● PROVIDED ENTRIES:
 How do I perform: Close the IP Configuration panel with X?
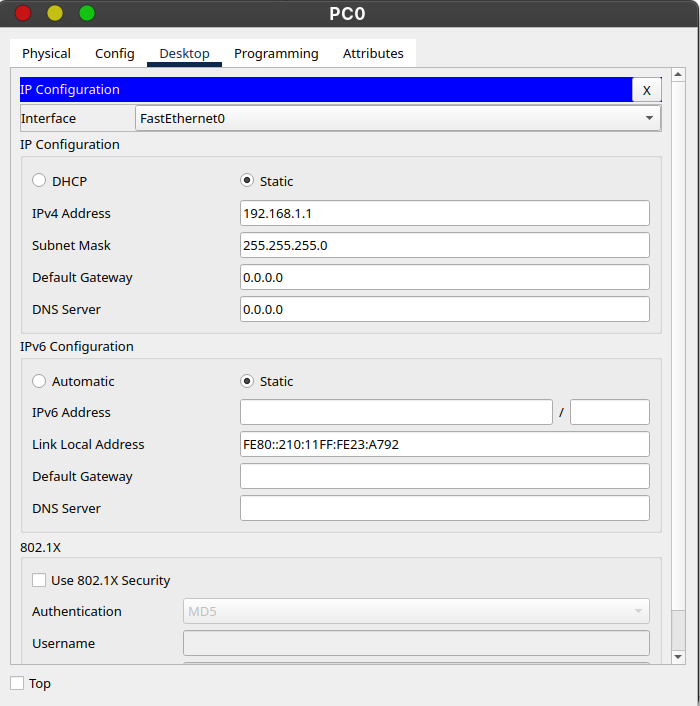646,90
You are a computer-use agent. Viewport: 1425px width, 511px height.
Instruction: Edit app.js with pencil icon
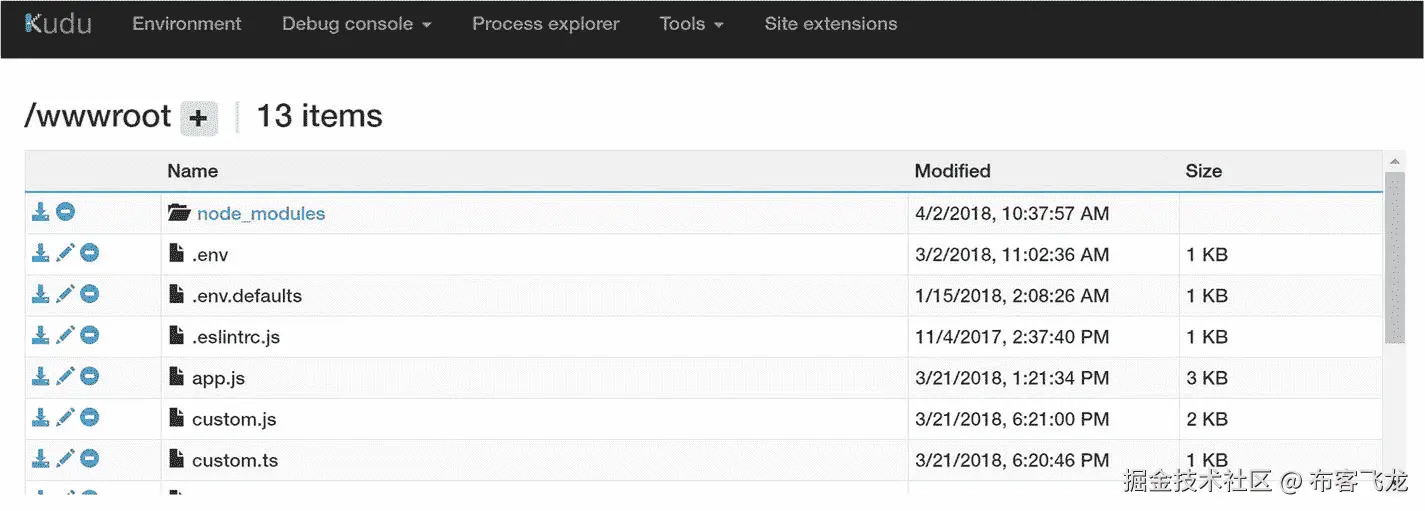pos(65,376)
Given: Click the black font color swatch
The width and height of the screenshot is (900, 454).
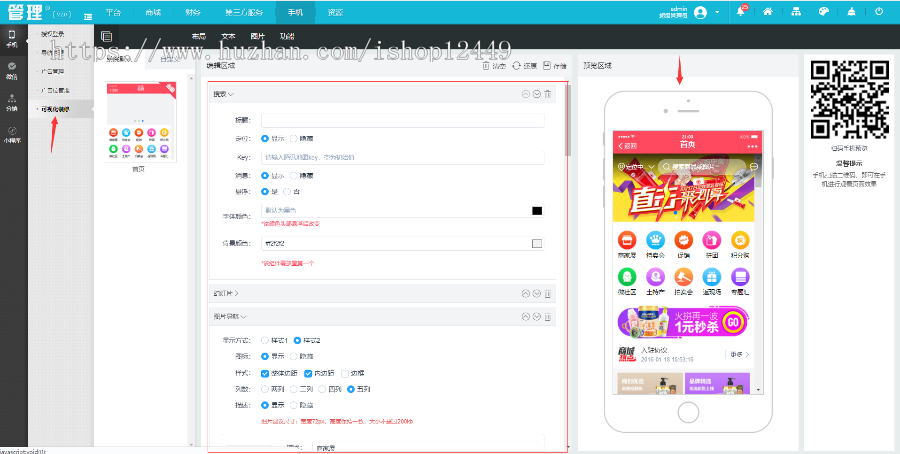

● REQUIREMENT: "height" is the word to look for; copy every line of the data that has it.

● TASK SOLUTION:
You are a computer-use agent. Viewport: 1425px width, 511px height.
The width and height of the screenshot is (900, 454).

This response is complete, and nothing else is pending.